Overloading - two or more methods with the same name, but different types and/or number of parameters. They can be implemented in a single class, or in a subclass. Which method is called depends on the parameters passed at the call site.

import std.stdio;

class A
{
    void bar( int x )
    {
       writeln( "One int." );
    }

    void bar( double x )
    {
       writeln( "One double." );
    }
}

class B
{
    void bar( int x, double y )
    {
   	writeln( "An int and a double." );
    }

}

void main()
{
    A one = new A;

    // prints "One int."
    one.bar( 10 );

    // prints "One double."
    one.bar( 10.0 );

    // Error -- one is declared as an A.
    // A does not have the int,double version.
    one.bar( 10, 10.0 );

    A two = new B;

    // prints "One int."
    two.bar( 10 );

    // prints "One double."
    two.bar( 10.0 );

    // Error -- the underlying instance of two
    // is a B, but two is declared as an A. A
    // does not have the int,double version
    two.bar( 10, 10.0 );

    B three = new B;

    // prints "One int."
    three.bar( 10 );

    // prints "One double."
    three.bar( 10.0 );

    // prints "An int and a double."
    three.bar( 10, 10.0 );	
}

>
> As to the spell you cast to my cats in your rewriting of the
> class, I'm still a bit confused about the ways of the 'downcast'.
> I'll try and compile a working hack around your outline, but that
> will have to wait another day : late Sunday afternoon, lazy ...

Using the A and B classes from above:

class C : A {}

void main()
{
   A one = new A;

   // This cannot work.

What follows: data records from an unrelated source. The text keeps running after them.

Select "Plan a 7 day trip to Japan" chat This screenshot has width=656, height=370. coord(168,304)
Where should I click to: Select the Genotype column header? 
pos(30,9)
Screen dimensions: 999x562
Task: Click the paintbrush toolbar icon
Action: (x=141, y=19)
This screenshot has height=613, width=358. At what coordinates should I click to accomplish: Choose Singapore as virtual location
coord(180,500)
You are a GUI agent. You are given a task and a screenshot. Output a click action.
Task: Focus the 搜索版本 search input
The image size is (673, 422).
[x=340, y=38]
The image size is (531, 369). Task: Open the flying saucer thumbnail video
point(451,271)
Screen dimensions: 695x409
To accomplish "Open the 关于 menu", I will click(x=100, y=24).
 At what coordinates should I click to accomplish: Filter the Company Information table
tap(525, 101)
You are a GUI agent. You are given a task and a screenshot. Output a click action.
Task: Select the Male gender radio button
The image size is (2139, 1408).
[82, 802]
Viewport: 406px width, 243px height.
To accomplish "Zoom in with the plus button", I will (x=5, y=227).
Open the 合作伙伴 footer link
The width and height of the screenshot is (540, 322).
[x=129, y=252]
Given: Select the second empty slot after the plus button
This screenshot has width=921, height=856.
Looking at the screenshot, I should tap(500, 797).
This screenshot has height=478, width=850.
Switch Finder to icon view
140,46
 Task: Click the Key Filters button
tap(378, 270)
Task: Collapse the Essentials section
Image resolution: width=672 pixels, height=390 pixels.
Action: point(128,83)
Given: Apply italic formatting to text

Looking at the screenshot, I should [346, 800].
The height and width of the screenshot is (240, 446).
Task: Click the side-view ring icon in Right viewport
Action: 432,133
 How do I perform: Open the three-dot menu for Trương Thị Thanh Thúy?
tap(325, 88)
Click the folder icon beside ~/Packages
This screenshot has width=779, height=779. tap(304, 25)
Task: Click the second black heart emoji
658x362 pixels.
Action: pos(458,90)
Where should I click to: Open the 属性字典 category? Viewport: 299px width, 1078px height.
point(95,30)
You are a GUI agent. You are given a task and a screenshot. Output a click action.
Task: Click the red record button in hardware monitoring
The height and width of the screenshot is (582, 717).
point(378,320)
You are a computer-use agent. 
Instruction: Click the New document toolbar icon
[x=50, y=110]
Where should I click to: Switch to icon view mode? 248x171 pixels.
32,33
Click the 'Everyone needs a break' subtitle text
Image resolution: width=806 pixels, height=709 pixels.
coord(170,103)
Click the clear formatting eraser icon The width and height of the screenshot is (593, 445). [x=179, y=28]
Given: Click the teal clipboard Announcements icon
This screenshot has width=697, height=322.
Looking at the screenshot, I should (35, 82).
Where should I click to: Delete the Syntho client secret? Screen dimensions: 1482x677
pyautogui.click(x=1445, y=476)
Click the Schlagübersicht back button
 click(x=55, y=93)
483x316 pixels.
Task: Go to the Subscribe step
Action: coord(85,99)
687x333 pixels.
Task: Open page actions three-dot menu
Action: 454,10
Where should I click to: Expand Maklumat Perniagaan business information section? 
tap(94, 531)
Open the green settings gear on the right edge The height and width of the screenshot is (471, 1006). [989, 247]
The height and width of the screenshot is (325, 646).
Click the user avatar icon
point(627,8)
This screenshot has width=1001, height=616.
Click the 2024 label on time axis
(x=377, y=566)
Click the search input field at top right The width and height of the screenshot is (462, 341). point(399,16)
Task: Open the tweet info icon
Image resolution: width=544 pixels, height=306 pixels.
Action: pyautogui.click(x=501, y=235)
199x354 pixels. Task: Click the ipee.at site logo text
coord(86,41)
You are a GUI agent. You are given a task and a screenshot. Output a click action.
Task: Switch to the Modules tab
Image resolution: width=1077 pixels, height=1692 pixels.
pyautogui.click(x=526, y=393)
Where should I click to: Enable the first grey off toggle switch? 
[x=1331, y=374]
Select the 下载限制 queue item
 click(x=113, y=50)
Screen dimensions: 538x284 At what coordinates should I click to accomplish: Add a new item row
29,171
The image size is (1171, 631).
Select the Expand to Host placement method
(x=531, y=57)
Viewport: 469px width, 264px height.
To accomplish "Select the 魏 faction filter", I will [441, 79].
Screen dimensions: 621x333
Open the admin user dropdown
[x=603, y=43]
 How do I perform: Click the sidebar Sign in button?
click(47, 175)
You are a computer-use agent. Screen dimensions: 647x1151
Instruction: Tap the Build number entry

One is not a B,
   // and cannot be 'downcast' to be. The line
   // 'new A' means it is and always will be
   // an A.
   B aB = cast( B )one.
   assert( aB is null );

   A two = new B;

   // This works. Since two was assigned a B, the
   // compiler knows that it can be 'downcast' so
   // it lets you do it.
   B anotherB = cast( B )two;
   assert( anotherB !is null );

   A three = new C;

   // Again, this cannot work. This instance was created
   // as a C, not a B, so the cast will result in null.
   B yaB = cast( B )three;
   assert( yaB is null );

   // It *can* be cast to a C
   C aC = cast( C )three;
   assert( aC !is null );


   // And instances of B and C can be 'upcast' to A
   A four = cast( A )anotherB;
   A five = cast( A )aC;
}

downcasting - taking an instance of a class and casting it to a subclass. This can only work if the instance was originally created as a that specific subclass.

upcasting - taking an instance of a class and casting it to its superclass. This will *always* work. Every class you create in D can be cast to Object, since all classes implicitly derive from Object.